Legal Blog

FinCEN Compliance with Corporate Transparency Act of 2020

Introduction. On January 1, 2021, the Corporate Transparency Act of 2020 (“CTA”) was enacted into law as part of H.R. 6395, the National Defense Authorization Act, 2021 (“NDAA”). The CTA added Section 5336 to the Bank Secrecy Act, 31 U.S.C. sections 5311 et seq., originally enacted in 1970 (“BSA”). On April 5, 2021, the United States Department of Treasury (“Treasury”) and Financial Crimes Enforcement Network (“FinCEN”) published proposed regulations under the CTA. The notice of proposed rulemaking contains 48 questions to be addressed in forthcoming beneficial ownership information reporting requirements to be promulgated within a year of the enactment.

 

Proposed Regulations. Under the legislative history, the purpose of the CTA was “to establish an improved reporting system relating to beneficial ownership information, including building in further protections to ensure that sensitive information is properly used and protected” by the U.S. government. The disclosure was intended to target “bad actors who own or control businesses that act as ‘fronts’ or shell companies on behalf of those conducting illicit activities.” The questions for comment, divided in five sections discussed below, purport to weigh the costs and benefits to stakeholders of implementing solutions to these legislative concerns.

 

The definitions section contains questions regarding the scope of reporting companies that would be subject to CTA requirements. The definitions section also seeks to clarify the scope of corporate filings practices under state or other applicable law, which would result in an entity being deemed a reporting company under the CTA. Ultimate beneficial owners (“UBOs”) of reporting companies should be aware that any final rule defining such terms will determine whether a corporate structure falls within the purview of the CTA reporting requirements.

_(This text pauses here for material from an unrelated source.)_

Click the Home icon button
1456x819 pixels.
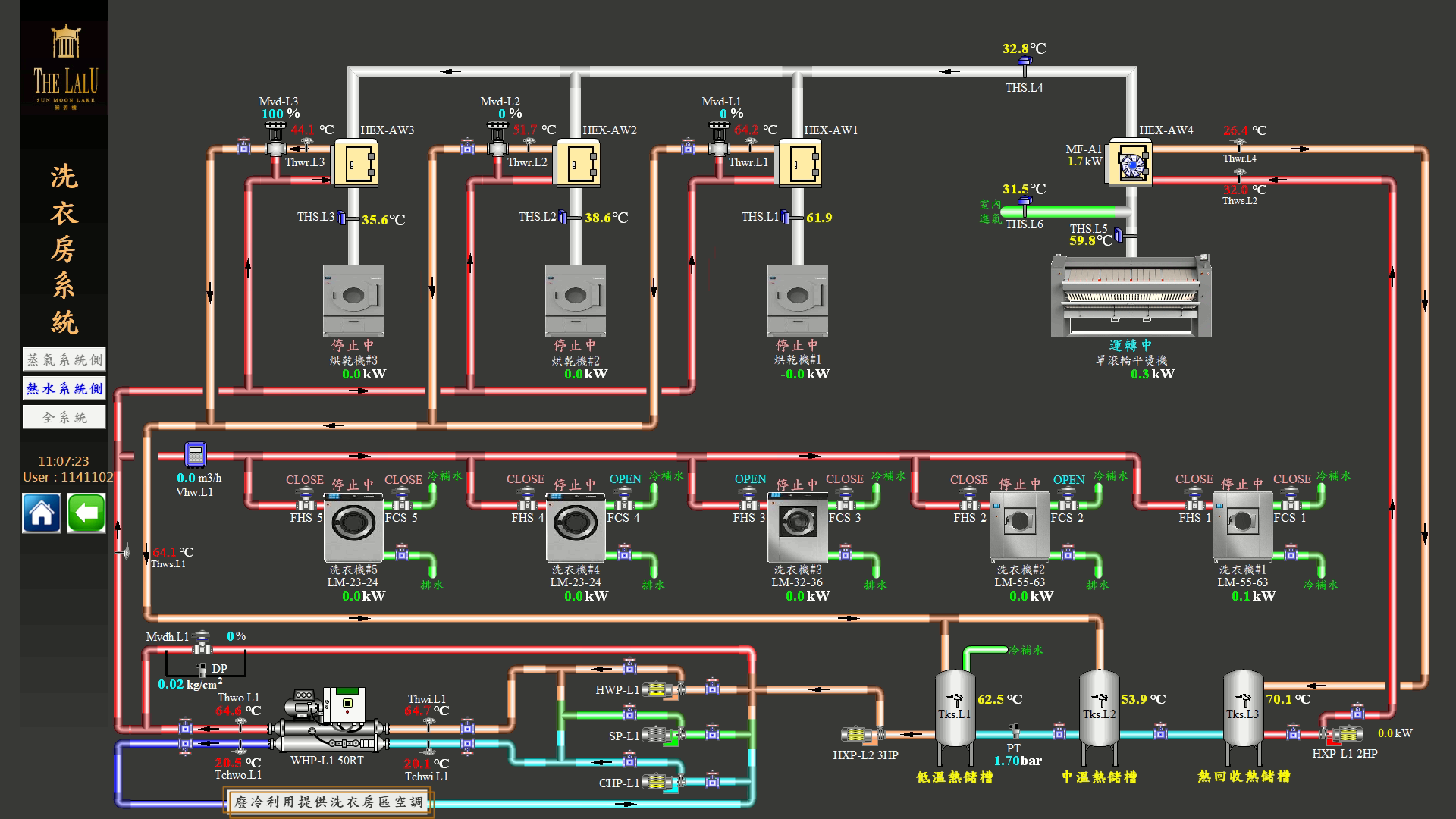click(42, 513)
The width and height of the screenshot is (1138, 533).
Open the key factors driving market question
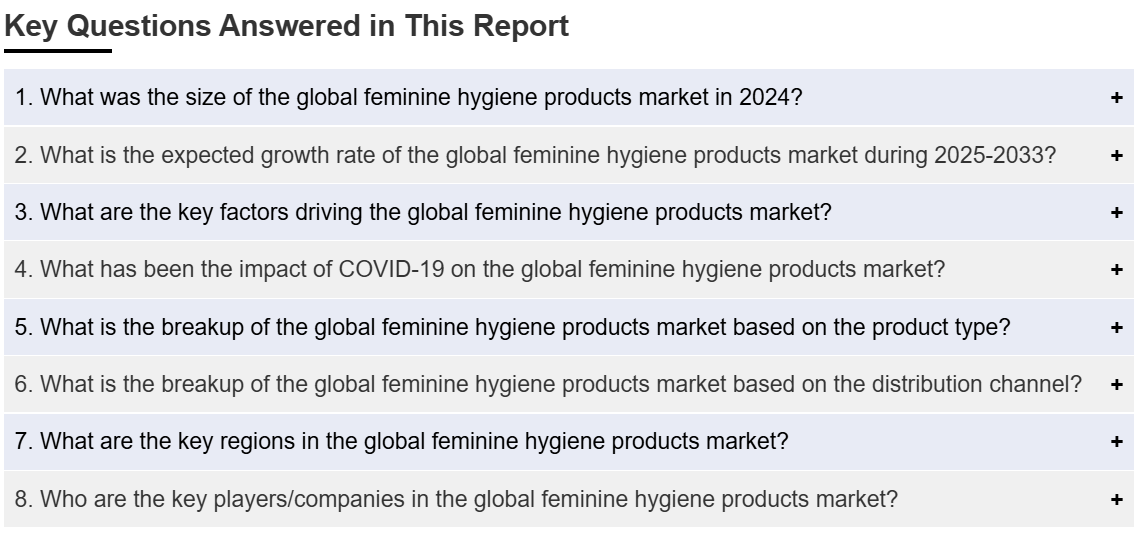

Treasury has inquired on information a reporting company should disclose to FinCEN about its corporate affiliates, parents and subsidiaries, particularly in light of complex, tiered corporate structures. In addition, Treasury is considering whether such affiliate information should be reported as a matter of course or only under certain conditions.  UBOs would find advisable to assess whether holding company structures may be streamlined to increase efficiency and reduce potential reporting burdens under final regulations.
The Proposed Regulations include several questions on technical aspects of a FinCEN identifier used by a filer to report beneficial ownership information. Treasury noted that complex ownership structures may include multiple entities that may require individual FinCEN identifiers. Treasury suggested it may consider allowing a common FinCEN identifier for tiered reporting companies to facilitate CTA compliance by financial institutions.
Treasury inquired whether additional cybersecurity measures should be implemented to protect the confidentiality of beneficial ownership and applicant information. In addition, Treasury is considering permitting use of beneficial ownership data or applicant information by financial institutions for other purposes. Thus, UBOs should be aware that beneficial ownership information reported to FinCEN may be disclosed to other governmental agencies in some cases or to financial institutions.
Treasury expressed concern with balancing the compliance objectives of CTA with undue burdens on small businesses that may be subject to FinCEN reporting rules. Treasury is considering alternative reporting rules for small business to assist in reducing costs of CTA compliance. Therefore, UBOs using LLCs in their holding company structures need to be aware of potential multiple reporting requirements.
Conclusion and Action Items.  Ultimate beneficial owners of LLCs or other entities formed under the laws of a U.S. jurisdiction must comply with forthcoming final Treasury regulations implementing the requirements under the CTA, enacted earlier this year. UBOs may find advisable to engage U.S. tax and corporate governance counsel to monitor developments in Treasury and FinCEN rules on scope of beneficial ownership, disclosure requirements, exceptions, confidentiality protections, and beneficial ownership reporting compliance at Federal, state, local or tribal government levels.